Data =>
"""
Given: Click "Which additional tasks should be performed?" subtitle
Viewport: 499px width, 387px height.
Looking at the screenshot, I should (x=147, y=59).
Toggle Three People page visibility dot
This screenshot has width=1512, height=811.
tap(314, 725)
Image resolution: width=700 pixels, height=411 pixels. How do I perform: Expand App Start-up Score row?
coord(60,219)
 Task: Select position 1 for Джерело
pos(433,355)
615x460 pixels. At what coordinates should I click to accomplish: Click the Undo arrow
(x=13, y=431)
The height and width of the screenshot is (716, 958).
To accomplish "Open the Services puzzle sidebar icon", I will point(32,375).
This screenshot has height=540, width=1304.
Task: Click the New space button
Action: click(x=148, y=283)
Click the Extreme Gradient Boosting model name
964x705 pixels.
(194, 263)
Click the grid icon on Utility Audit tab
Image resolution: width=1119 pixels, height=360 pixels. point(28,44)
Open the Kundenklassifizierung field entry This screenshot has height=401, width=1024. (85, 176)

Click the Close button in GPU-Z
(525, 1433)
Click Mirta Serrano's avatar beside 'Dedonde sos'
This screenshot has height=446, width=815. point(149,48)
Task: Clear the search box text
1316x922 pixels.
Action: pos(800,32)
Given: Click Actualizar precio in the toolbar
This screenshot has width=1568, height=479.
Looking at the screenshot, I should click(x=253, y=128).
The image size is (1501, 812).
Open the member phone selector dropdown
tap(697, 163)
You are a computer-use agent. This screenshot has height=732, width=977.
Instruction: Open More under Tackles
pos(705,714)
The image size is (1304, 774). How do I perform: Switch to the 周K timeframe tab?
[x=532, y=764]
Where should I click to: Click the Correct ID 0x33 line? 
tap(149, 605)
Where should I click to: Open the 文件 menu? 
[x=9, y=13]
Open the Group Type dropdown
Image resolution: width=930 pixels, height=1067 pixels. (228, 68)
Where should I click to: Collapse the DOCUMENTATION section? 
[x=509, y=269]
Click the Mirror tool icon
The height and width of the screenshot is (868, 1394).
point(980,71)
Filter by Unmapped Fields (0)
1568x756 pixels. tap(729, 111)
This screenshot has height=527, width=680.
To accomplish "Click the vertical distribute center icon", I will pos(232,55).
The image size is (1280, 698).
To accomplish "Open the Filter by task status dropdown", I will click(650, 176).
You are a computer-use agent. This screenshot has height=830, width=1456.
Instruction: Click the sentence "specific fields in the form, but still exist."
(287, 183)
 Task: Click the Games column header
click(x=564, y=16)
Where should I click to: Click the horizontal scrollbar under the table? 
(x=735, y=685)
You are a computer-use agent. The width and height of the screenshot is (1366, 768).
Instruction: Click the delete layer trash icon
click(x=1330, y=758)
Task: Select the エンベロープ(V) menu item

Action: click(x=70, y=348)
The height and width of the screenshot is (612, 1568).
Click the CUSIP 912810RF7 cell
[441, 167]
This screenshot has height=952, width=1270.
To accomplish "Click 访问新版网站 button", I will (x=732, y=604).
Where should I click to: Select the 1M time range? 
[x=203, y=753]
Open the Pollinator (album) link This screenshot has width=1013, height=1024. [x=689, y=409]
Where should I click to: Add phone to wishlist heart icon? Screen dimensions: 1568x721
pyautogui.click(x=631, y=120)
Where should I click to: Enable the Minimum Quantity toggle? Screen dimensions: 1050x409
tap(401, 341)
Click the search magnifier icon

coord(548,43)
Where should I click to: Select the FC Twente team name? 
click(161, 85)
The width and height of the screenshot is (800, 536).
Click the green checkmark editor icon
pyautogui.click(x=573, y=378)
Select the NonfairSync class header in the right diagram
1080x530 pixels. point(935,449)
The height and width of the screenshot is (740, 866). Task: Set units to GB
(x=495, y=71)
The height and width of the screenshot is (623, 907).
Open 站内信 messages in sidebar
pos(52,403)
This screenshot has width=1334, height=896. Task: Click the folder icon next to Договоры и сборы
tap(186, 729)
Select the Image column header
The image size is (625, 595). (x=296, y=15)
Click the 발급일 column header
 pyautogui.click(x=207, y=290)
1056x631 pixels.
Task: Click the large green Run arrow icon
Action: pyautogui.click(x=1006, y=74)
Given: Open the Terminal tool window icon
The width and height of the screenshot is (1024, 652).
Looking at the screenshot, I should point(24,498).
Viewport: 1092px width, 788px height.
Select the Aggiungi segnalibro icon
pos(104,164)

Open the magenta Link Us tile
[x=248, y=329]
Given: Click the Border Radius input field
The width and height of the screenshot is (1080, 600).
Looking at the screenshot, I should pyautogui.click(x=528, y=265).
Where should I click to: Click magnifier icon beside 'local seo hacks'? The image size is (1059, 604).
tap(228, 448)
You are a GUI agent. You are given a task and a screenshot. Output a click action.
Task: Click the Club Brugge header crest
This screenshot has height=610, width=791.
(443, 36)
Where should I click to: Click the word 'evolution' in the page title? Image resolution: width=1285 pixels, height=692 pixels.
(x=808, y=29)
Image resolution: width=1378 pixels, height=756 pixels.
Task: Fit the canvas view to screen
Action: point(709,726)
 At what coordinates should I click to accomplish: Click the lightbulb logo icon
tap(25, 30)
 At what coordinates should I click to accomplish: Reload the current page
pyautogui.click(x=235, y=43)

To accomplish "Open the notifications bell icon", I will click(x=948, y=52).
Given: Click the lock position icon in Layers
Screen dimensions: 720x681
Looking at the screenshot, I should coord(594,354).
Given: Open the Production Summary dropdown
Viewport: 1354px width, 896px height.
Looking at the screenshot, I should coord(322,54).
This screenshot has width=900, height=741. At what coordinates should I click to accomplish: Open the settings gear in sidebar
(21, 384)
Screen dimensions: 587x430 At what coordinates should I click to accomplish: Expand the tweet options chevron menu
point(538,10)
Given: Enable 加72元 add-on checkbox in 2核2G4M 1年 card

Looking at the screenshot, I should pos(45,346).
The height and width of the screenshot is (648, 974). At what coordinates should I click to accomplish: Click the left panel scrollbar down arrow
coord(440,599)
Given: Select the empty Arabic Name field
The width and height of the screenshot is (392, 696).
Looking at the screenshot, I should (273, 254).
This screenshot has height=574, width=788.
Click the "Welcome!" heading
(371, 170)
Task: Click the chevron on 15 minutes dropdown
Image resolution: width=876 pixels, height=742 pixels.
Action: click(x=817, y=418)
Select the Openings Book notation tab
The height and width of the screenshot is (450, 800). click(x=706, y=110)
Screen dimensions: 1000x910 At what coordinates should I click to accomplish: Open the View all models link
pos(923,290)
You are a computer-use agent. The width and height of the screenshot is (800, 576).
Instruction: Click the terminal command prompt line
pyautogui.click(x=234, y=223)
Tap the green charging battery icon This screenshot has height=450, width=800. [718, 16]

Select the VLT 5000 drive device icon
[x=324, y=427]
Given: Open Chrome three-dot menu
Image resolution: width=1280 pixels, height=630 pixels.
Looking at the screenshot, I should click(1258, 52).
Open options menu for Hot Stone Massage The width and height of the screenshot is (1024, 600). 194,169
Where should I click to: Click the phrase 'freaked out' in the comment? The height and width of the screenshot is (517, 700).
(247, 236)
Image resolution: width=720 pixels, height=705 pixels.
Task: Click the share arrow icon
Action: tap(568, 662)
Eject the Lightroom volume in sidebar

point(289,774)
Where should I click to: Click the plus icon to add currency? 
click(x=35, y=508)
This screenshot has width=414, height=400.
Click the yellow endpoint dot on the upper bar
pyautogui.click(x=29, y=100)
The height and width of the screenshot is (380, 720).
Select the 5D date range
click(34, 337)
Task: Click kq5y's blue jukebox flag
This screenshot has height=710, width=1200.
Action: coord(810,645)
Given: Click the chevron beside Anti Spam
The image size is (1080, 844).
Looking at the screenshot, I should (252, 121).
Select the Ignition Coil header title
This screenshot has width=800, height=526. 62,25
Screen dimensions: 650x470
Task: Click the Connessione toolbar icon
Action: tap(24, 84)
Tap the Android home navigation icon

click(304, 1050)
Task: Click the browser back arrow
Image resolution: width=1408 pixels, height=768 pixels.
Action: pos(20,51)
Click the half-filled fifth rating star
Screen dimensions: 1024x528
"""
To do =>
When you retype the data above, start at its first line, stop after the line containing "The height and width of the screenshot is (716, 958).", and leave out everything else.

Exercise result =>
Given: Click "Which additional tasks should be performed?" subtitle
Viewport: 499px width, 387px height.
Looking at the screenshot, I should (x=147, y=59).
Toggle Three People page visibility dot
This screenshot has width=1512, height=811.
tap(314, 725)
Image resolution: width=700 pixels, height=411 pixels. How do I perform: Expand App Start-up Score row?
coord(60,219)
 Task: Select position 1 for Джерело
pos(433,355)
615x460 pixels. At what coordinates should I click to accomplish: Click the Undo arrow
(x=13, y=431)
The height and width of the screenshot is (716, 958).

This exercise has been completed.